この水準さえ保てれば、目標に到達すると設定するものなので、KPIを守ることは非常に重要です。
ただ、KPIを設定し、そこを目標に全員が行動していても進捗は人によってバラバラです。同じ環境下で、同じルールでやっているのに、採用数の進捗が違うことが多々あります。
その原因は、各担当者の面接スキルやクロージングの問題だけではないと考えられます。
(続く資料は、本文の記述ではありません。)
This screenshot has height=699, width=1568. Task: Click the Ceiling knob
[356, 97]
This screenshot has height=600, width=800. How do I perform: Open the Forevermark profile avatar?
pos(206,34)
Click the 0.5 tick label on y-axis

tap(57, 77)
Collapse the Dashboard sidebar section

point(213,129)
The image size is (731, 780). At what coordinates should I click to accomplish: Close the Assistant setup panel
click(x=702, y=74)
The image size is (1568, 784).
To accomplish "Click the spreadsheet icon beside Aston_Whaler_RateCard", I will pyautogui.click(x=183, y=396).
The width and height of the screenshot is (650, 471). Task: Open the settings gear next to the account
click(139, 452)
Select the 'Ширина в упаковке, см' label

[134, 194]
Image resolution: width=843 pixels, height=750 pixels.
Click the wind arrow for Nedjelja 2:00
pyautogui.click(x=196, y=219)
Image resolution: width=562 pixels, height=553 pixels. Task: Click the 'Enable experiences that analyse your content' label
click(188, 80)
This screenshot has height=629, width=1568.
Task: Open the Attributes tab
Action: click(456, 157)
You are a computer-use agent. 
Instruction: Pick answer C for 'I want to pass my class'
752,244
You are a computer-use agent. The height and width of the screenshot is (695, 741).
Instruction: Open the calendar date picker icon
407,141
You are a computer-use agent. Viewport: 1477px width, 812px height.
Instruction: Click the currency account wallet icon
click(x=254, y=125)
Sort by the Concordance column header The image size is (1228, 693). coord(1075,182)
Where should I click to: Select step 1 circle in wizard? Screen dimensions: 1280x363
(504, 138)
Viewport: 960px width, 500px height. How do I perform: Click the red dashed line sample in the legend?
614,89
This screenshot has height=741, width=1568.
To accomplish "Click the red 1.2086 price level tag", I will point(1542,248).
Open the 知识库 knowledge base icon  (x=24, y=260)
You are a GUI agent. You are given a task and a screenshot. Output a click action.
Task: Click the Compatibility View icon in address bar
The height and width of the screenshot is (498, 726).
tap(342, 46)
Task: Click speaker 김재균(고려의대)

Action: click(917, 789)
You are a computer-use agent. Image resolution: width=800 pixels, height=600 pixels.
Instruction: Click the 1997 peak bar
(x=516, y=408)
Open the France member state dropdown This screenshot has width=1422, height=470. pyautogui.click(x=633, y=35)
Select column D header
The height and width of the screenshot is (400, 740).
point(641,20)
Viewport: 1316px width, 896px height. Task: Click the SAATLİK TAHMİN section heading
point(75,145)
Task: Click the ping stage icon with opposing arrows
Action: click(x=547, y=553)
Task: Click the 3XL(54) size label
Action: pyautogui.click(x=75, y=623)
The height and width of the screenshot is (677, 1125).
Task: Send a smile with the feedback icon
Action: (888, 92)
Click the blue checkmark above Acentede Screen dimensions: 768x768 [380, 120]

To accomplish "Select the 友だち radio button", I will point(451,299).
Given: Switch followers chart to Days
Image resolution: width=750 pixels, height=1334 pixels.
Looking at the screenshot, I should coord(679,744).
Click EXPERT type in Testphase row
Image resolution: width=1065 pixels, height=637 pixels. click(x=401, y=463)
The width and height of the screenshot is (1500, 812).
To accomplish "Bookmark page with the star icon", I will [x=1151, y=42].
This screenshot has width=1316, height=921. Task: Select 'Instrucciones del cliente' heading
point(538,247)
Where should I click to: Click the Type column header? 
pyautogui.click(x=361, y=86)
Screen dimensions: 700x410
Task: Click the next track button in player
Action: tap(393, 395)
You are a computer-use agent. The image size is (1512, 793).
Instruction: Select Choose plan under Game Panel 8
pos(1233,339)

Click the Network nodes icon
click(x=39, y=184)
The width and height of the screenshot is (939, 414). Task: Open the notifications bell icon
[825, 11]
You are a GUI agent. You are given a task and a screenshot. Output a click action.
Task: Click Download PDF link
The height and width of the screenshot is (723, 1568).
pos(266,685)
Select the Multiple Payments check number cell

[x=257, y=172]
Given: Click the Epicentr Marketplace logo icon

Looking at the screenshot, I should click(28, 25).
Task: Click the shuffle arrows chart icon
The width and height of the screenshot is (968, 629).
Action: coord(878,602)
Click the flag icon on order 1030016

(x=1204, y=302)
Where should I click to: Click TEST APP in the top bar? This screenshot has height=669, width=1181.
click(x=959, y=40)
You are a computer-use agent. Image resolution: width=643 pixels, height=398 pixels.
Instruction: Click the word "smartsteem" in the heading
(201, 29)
その要因が採用担当者それぞれの中に多く発生していることでしょう。

個性を尊重したフォローが必要 

どの部署のお仕事でも一緒ですが、採用担当者も個々人の特性や採用に対する想いがそれぞれにあります。
個人の能力や想いは、下記のような事例があがってきます。

・多くの応募者を集めて、良い人材だけに会いたい
・できるだけ多くの人に会って、面接で判断したい
・面接時間を長くしたり同じ人と何回も会ってお互いにじっくり向き合いたい
・面接官を増やし、より多面的な評価で採用していきたい
・面接後の感想や意思確認が明確にならないと内定を出したがらない
(内定辞退を避けたい気持ちが強い)
・内定を出してからのフォローや説得に自信がある
・入社後のフォローを手厚くして、離職防止に注力していきたい
・入社後は配属部署に任せ、評価のフィードバックで採用改善していきたい

それぞれの採用担当者に「採用という仕事への意欲」「こういう人材を採用したい」「入社後、エースのように活躍してほしい」という想いがあり、どれも素晴らしいと思います。
みなさんも、上記の中に共感するものがあるのではないでしょうか。
もちろんKGIやKPIから外れていれば再検討が必要ですが、各自の価値観を尊重しつつ、個々のフォローを行っていくことも大切だと思います。

担当者の個人差は当たり前

採用担当者にそれぞれの得意分野があるように、不得手な部分もあります。
以下にいくつかのパターンをご紹介します。

・報連相がアバウトで、応募者への対応漏れが発生する
・事務処理が苦手で、必要書類の提出が遅い
・自己判断で、仕事の優先順位を決めてしまう
・自分のペースで面接予定を入れる
・応募者の都合の良いことばかりを伝えてしまい、入社後のトラブルが目立つ
・面接時に相手の課題を指摘しすぎて辞退になる
・応募者の意思優先というスタンスでクロージングを怠る
・返事がない、何回も面接日程を変えるといった応募者はやる気がないと決めつけ、放置してしまう

採用担当者は応募から入社まで、ほぼすべてを担当することが多いですよね。
その工程の中では不得手な業務があるのもわかります。
その課題が大きければ、採用数は伸び悩みのも当然の結果かもしれません。
但し、実際に不得手な内容を見ると克服もそう難しくないように思われます。
例えば、応募者への対応漏れやマイペースな仕事のやり方などの改善は、メンバーや上司を含め、丁寧にフォローしていくだけでも改善につながると思います。もちろんひとつの課題だけでなく、複合的な方もいますし、素直に聞いてくれる方ばかりでもありませんよね。
組織ですから、様々な個性があって、そのベクトルが一つの方向へ向けて、みなさんで進んでいけるよう力を合わせることが必要です。
そのためにもマネジメント力を身に付けていく必要があります。
採用業務だけでなく、社内の様々な部署で活躍していくためにも、部下や他のメンバーの課題も把握しつつ、一緒に解決していく技量を身に付けていきましょう。